Last week, I noticed a familiar name among the lists of COVID-19 dead—William Gerdts, a scholar who, literally, wrote the book on American Impressionism. I had to study his expansive and intimidating text American Impressionism for my Ph.D. qualifying exams. Instead of letting it blend into the rest of the the subjects and specialties that I had to learn, I focused in on his text, figuring that it was my duty, as a scholar of French Impressionism, to understand the American styles that came around as a result of what happened in France. This decision certainly made life harder for me at the time, but it helped me to understand more about these American paintings that I found so inscrutable in comparison to the French paintings that I loved so much.
The funny thing is that I had already been thinking about American Impressionism when I read that Gerdts had died. An art museum had posted a Childe Hassam painting of a landscape with flowers on social media - The Water Garden (1909). As I scrolled through my feeds, I lingered on it for a minute longer that I usually would.

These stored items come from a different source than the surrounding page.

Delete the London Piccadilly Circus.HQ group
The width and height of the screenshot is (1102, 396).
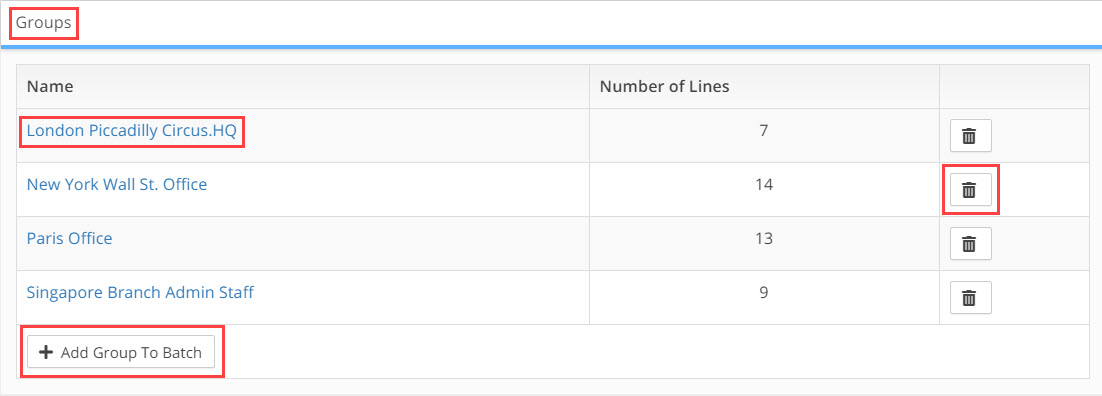(971, 136)
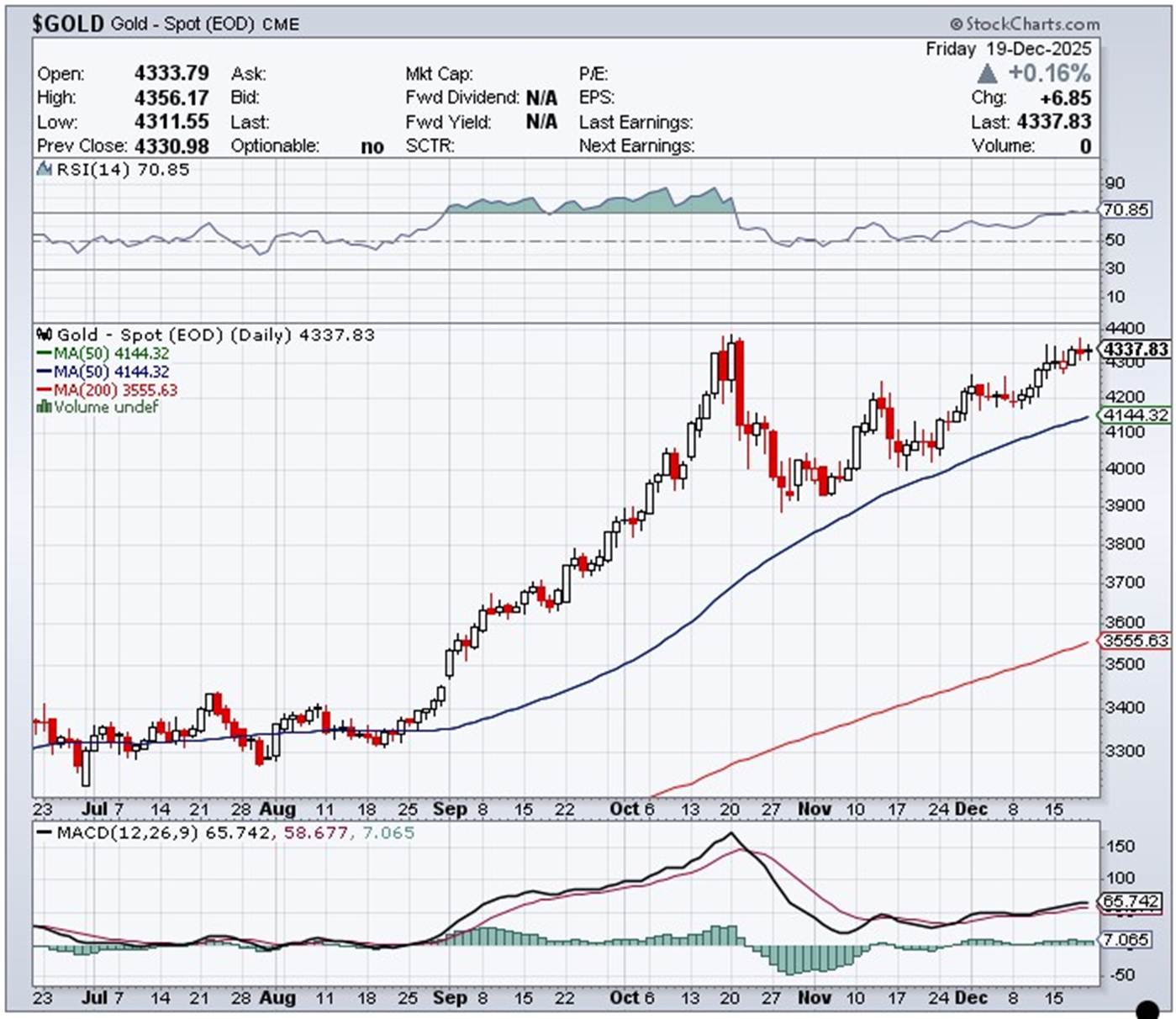Image resolution: width=1176 pixels, height=1019 pixels.
Task: Click the 70.85 RSI value axis tag
Action: (1126, 209)
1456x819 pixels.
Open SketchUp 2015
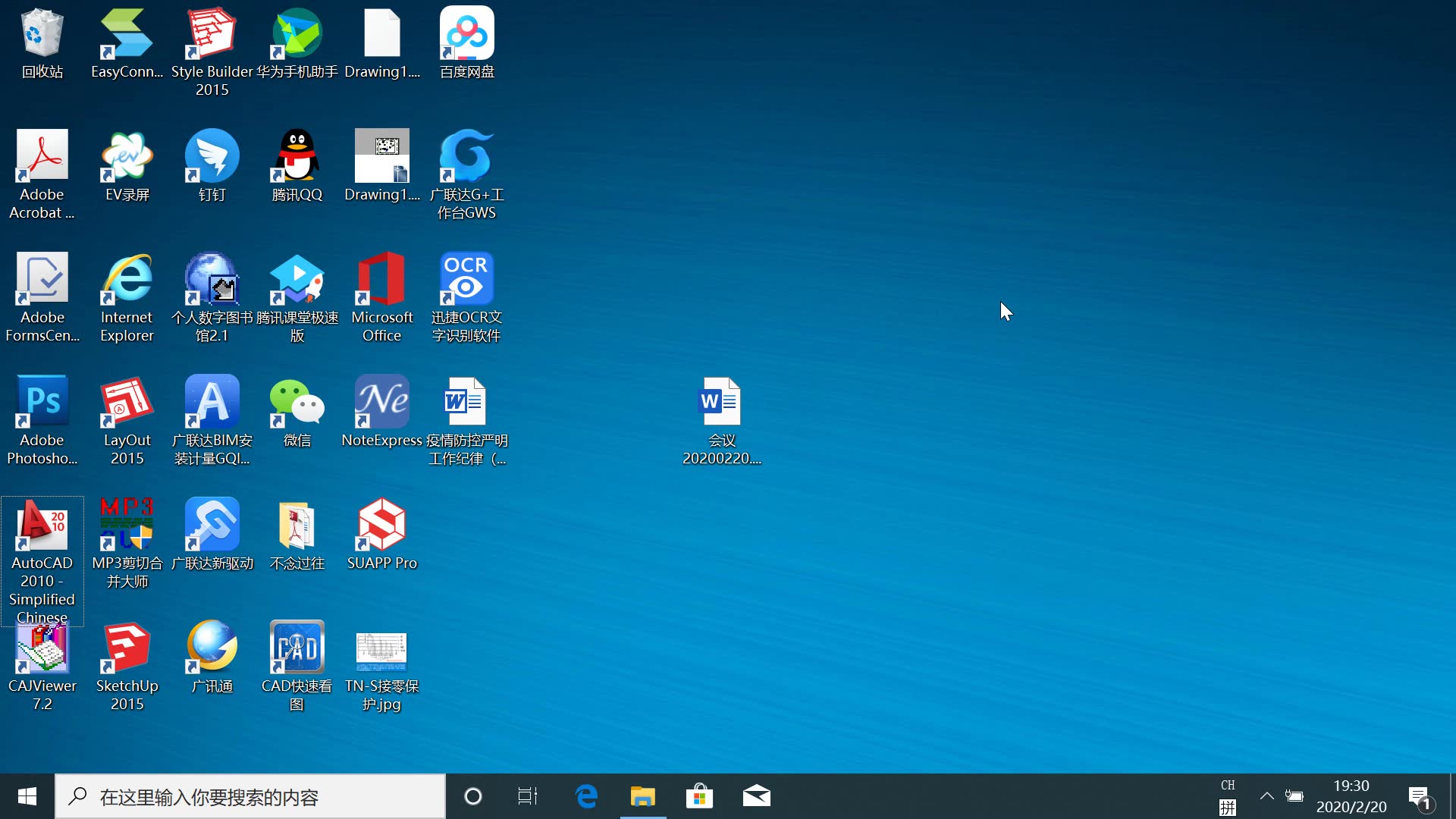[x=127, y=657]
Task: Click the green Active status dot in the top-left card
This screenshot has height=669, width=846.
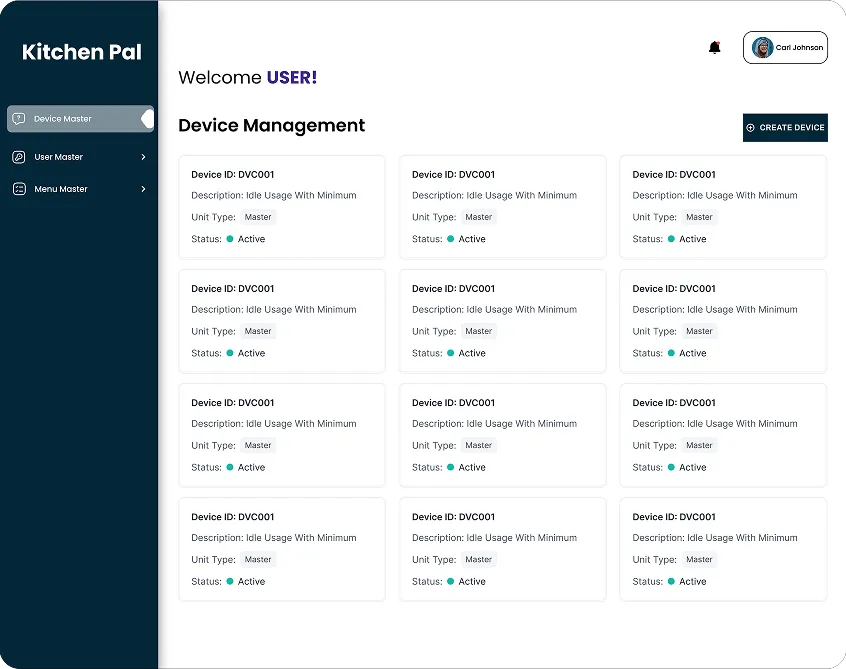Action: tap(229, 239)
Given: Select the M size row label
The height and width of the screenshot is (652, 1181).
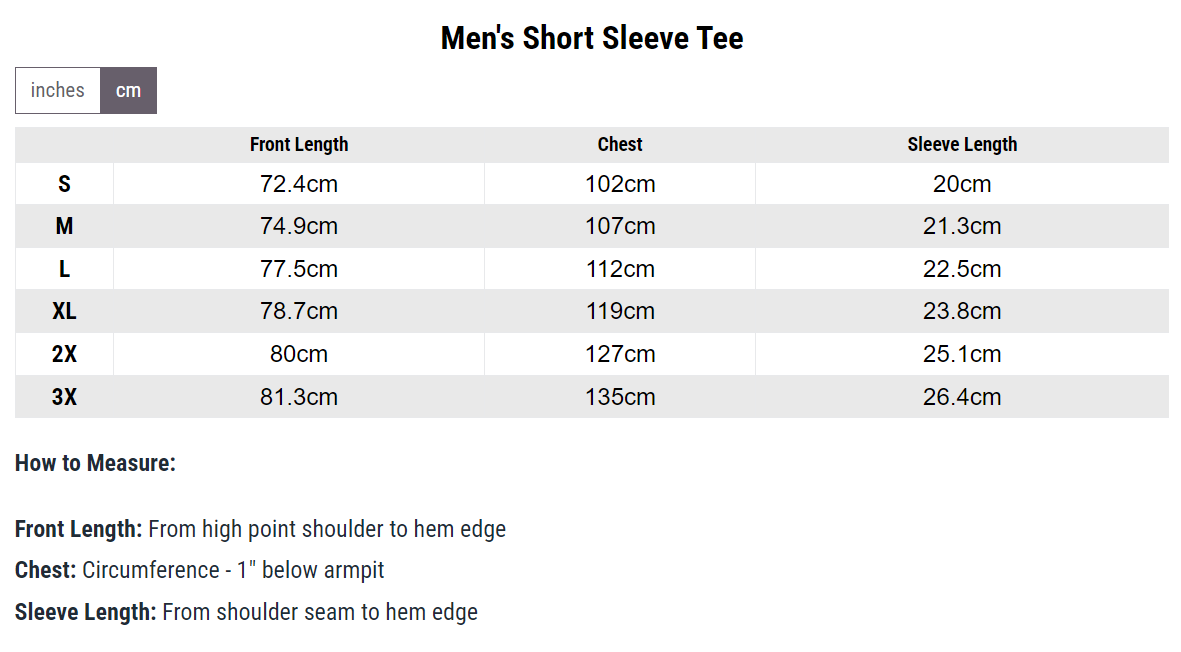Looking at the screenshot, I should tap(65, 226).
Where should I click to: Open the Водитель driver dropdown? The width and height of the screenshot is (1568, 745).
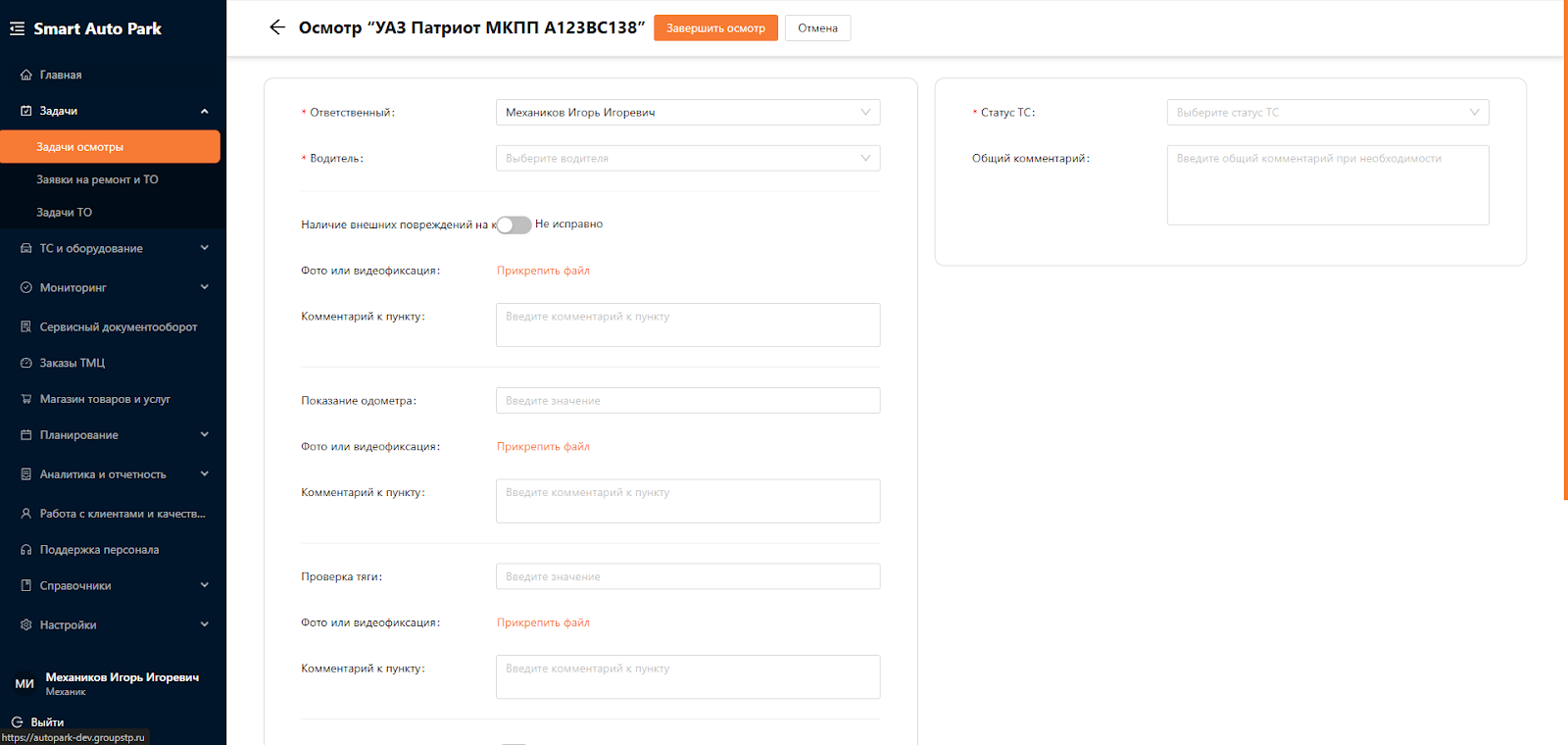(x=687, y=158)
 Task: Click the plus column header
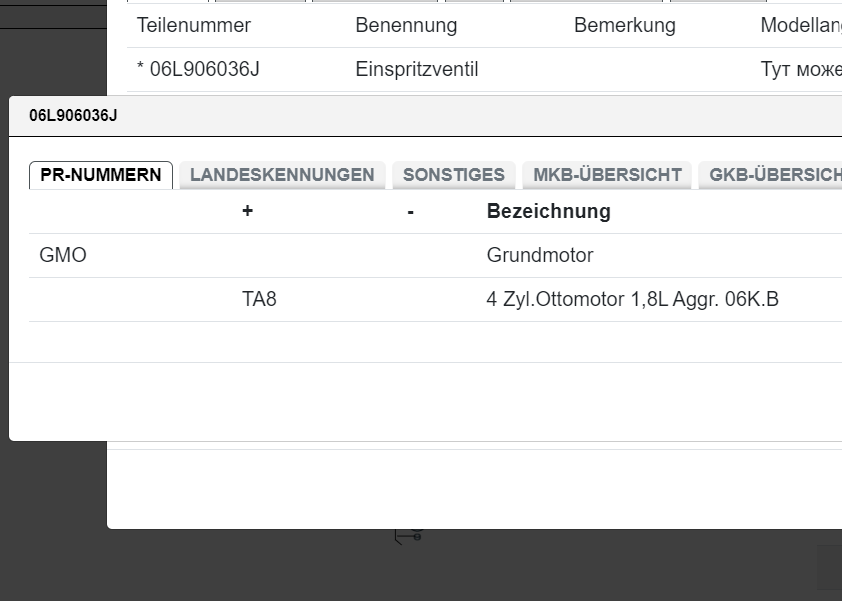pyautogui.click(x=248, y=211)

With bright white flowers arranged in a soothing curve, surrounded by the lush green of the vibrant, healthy grass, the composition seems so stable, the brushstrokes so carefully managed. The caption the museum’s social media staff provides encourages immersion in the landscape. The framing of this patch of garden cuts out the distraction of the blue sky, and the flowers cover the path. You are left to feel as if you stand in the middle of the flowers, and only flowers lay in front and behind.
There is tranquility here, a calmness that is often absent in the famously frenetic brushwork of the French Impressionists. Indeed, American Impressionism evolved much later and never quite reached the extreme dissolution of form achieved by French painters like Monet. While the first Impressionist Exhibition was held in Paris in 1874, many American critics dismissed the style entirely until the mid-1880s, when exhibitions with works by Manet, Degas, and Monet began to arrive in New York City.
I have long perceived the stable compositions of American Impressionism as stiffness, perhaps even a failure of imagination. The fact that the most effective American Impressionists painted gardens at comfortable vacation homes and depicted beautiful women in upper middle-class dress (without the irony or social trickery of their French counterparts) suggested to me that they lacked the interest in and capacity to depict the gritty spectacle of urban living in the same way that their French counterparts would. When Hassam, for example, depicts Fifth Avenue in New York City, he paints from a bird’s-eye view, emphasizing the abstract patterns of traffic, movement, and light rather than the experience at street-level.
American critics initially resisted attempts by American artists at Impressionism. They claimed that the style still seemed too foreign, the manner of painting too affected, against a tradition of national painting that had fought for years to establish its quintessentially American identity. Hassam and his contemporaries continued on, eventually finding success and begetting a second generation of American Impressionists that pushed even further past the boundaries of what American critics could digest.
Now, despite my past doubts, I find those landscapes, with their evenness, a balm. They soothe because they revel in the flowers, grass, and sky that they present. They do lack grit and spontaneity, but they offer optimism from a time when America did flourish, though it did not always make the right choices. I skimmed my exam notes from Gerdts’ book as I wrote this post - 26 pages, single-spaced. His book brims with details, contextual tidbits of history, and manifestations of Impressionism from across the entire United States, far beyond just New York City and New England. When you think about it, the paintings themselves overflow with sunshine and spirit and expansiveness- the opposite of how we feel now.